Q. God asked Abraham to take his son Isaac and sacrifice him as an offering to God. My understanding has always been that he was testing Abraham’s faithfulness. But wouldn’t an all-knowing God have known the results of the test beforehand, making the test pointless? Or was this not really a test but something else? Perhaps an object lesson for Abraham? But what lesson?

The Bible does begin the story of God telling Abraham to sacrifice Isaac by saying that “God tested Abraham.” However, I don’t think we should understand the word “test” to mean that God did this in order to find out something that he didn’t already know.

That can be one sense of the word in Hebrew. That is the meaning, for example, when Eliphaz asks Job, “If someone tries to speak with you, will you be upset?” It is also the meaning when Moses asks in Deuteronomy, “Has any god ever tried to take one nation out of another to be his own?” In both of these cases, someone would be trying something without knowing in advance how it would work out.

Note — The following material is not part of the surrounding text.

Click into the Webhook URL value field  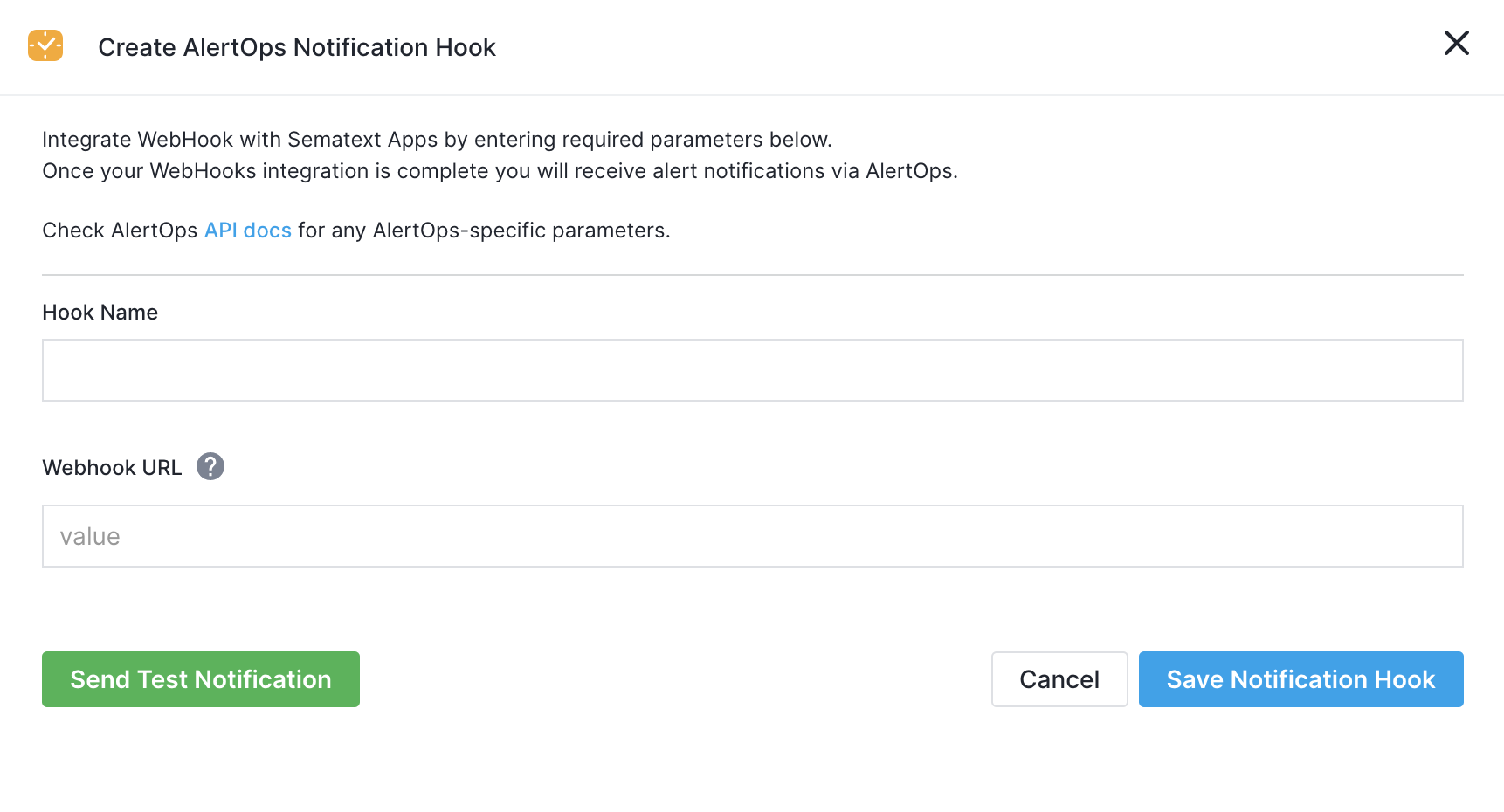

However, the word can also have a different sense: to try with the expectation of success. Think of how a climber pulls down hard on a rope to make sure that it is secure before using it to ascend a rock face. That is testing with the expectation of success. The word has this sense in the Bible when, for example, Daniel says to the guard, “Please test your servants for ten days: Give us nothing but vegetables to eat and water to drink. Then compare our appearance with that of the young men who eat the royal food, and treat your servants in accordance with what you see.” Daniel expected success: He expected that the guard would see that he and his friends looked healthier than the others, and the guard also expected that this would reasonably be the outcome, or he wouldn’t have allowed the test.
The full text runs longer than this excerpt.